このマルウェアは、偽のArcブラウザの広告をクリックしたユーザーを偽のダウンロードサイトに誘導し、そこからマルウェアが含まれたDMGファイルをダウンロードさせる手法を用いています。この手法は、ユーザーのセキュリティ意識を逆手に取り、信頼できるアプリケーションのインストールプロセスを模倣することで、セキュリティ対策を回避します。
このようなマルウェアキャンペーンの背後には、潜在的な顧客に対して製品が機能豊富であり、かつアンチウイルスソフトウェアからの検出を回避できると納得させる必要があるという、犯罪者側のニーズがあります。そのため、彼らはしばしば新しい機能や改良を加え、製品の魅力を高めるためのPRキャンペーンを行います。
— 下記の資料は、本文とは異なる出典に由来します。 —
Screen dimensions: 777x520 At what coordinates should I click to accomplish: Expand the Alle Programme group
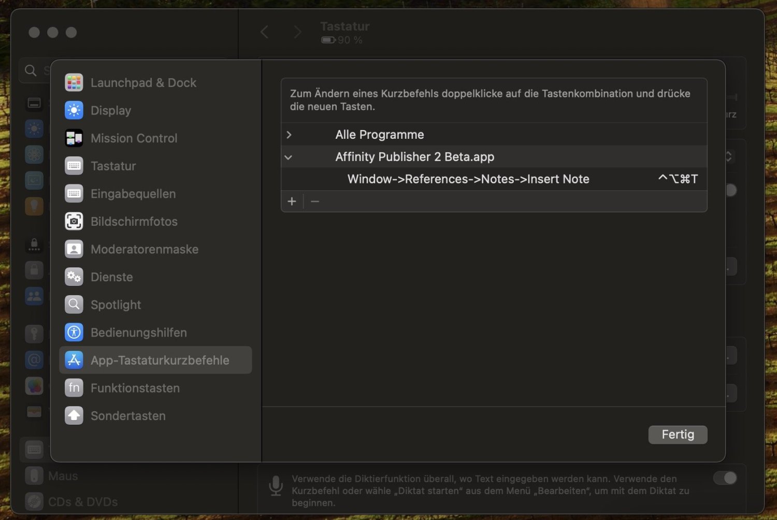point(289,135)
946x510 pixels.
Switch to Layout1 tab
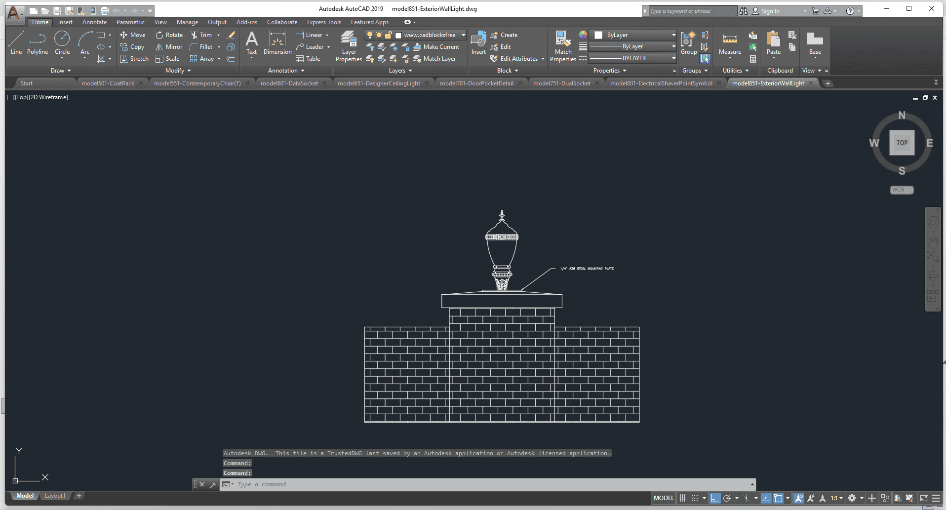click(55, 496)
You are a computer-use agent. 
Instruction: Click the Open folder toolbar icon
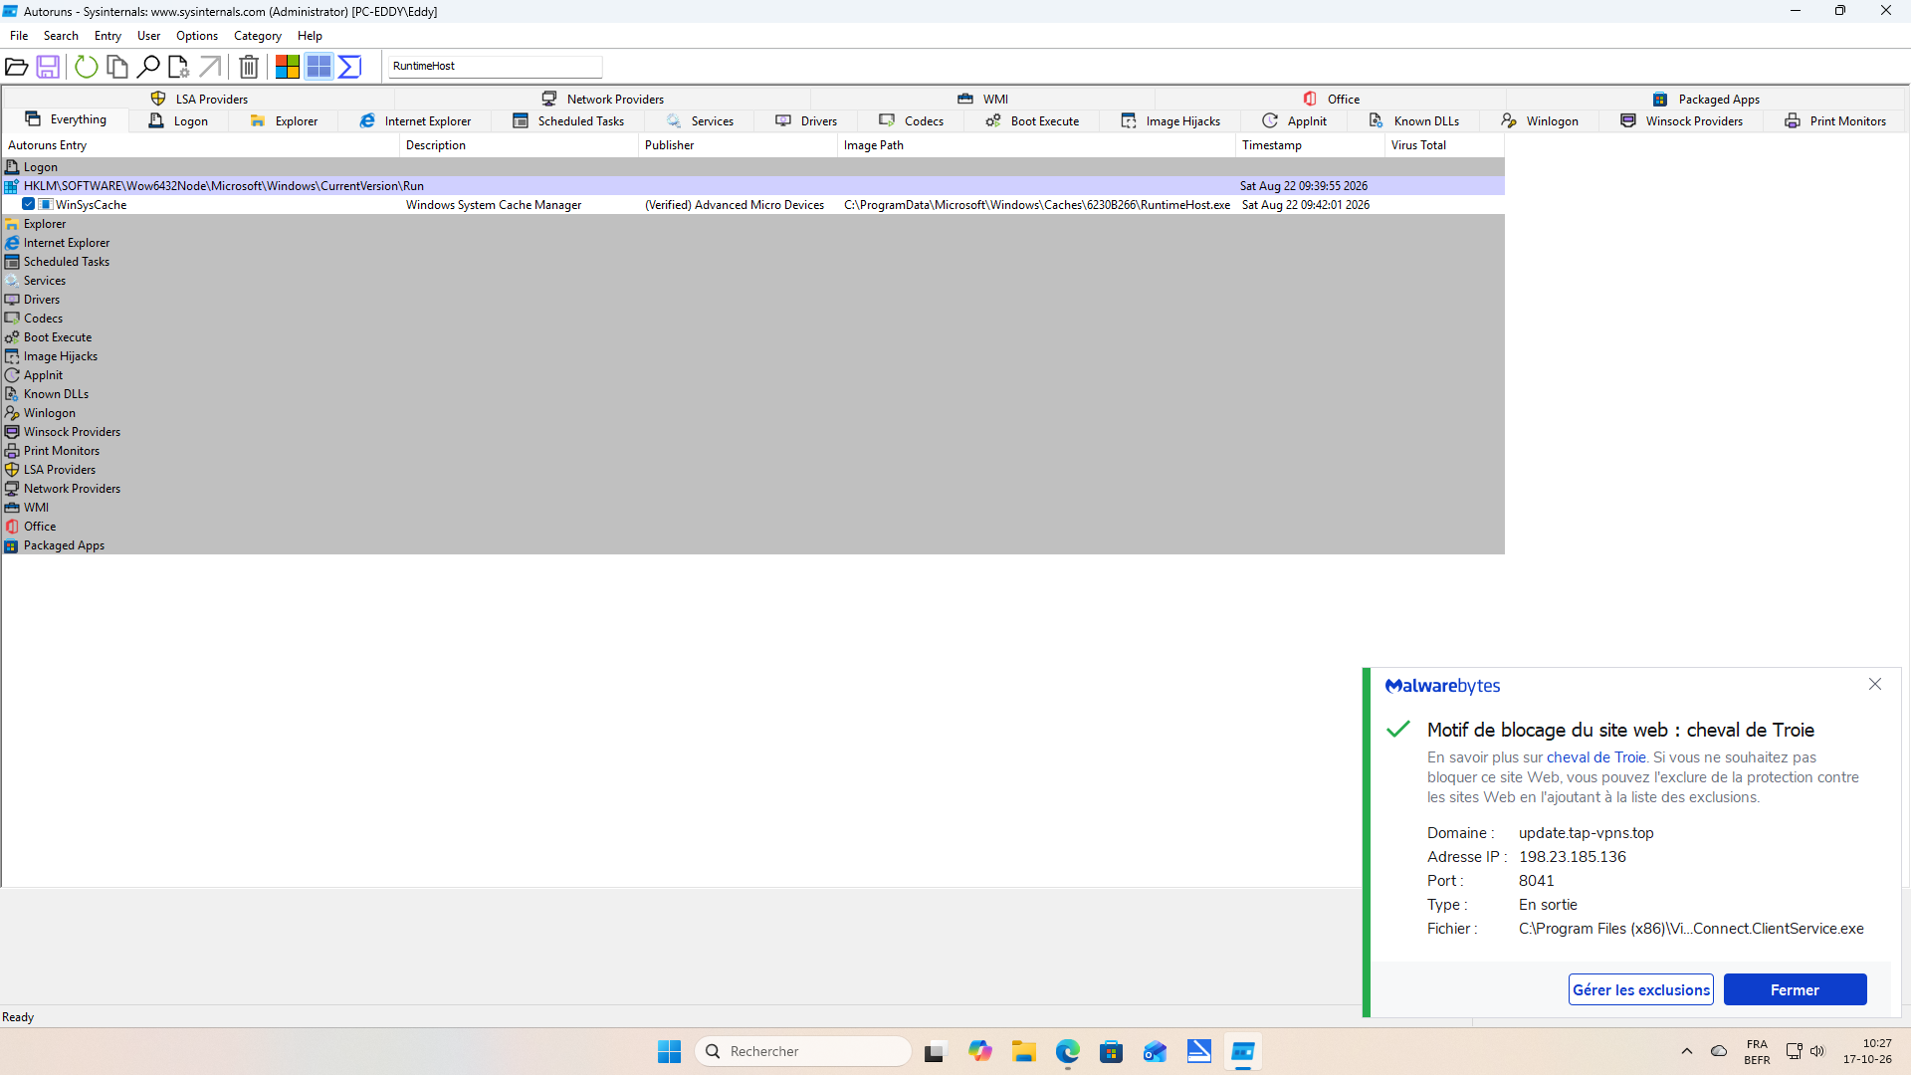[x=17, y=67]
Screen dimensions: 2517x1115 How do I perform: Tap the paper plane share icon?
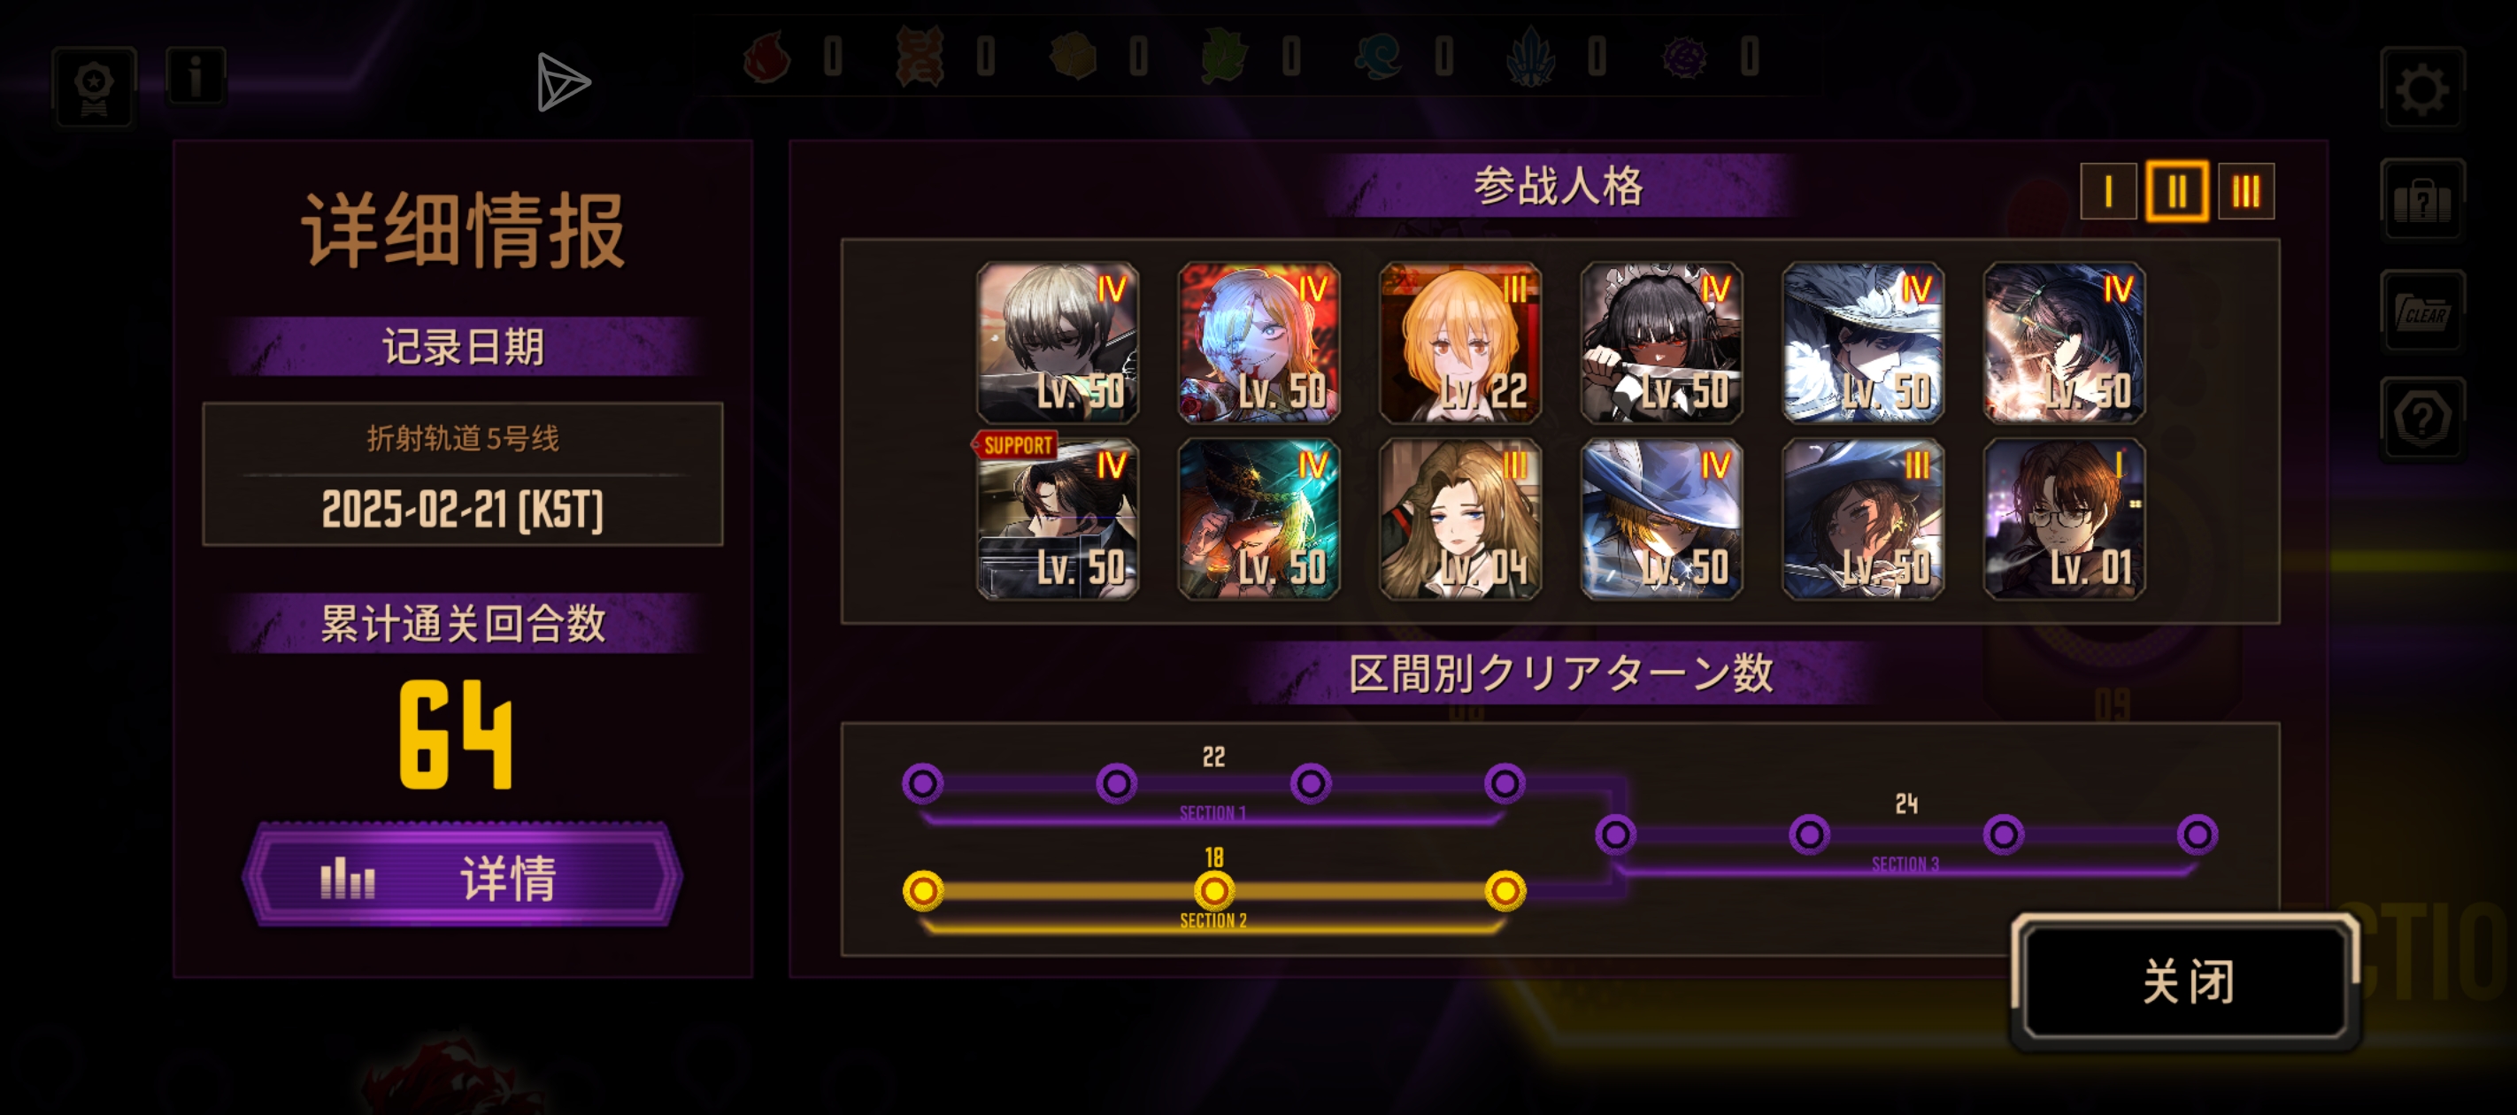(563, 82)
この事例から、ユーザーは新しいアプリケーションをダウンロードしてインストールする際に、特に広告を通じたものであれば、その出所を慎重に確認する必要があることがわかります。また、広告や悪意のあるウェブサイトをブロックするウェブ保護ツールの使用が、第一の防衛線として非常に有効であることが推奨されます。
長期的な視点で見ると、このようなマルウェアキャンペーンは、セキュリティソフトウェアの開発者にとって常に新しい挑戦を提起します。マルウェアの手法や機能が進化するにつれて、それを検出し、防御するための技術も同様に進化する必要があります。また、ユーザー教育の重要性も増しており、セキュリティ意識の高い行動が、マルウェア感染のリスクを減少させる鍵となります。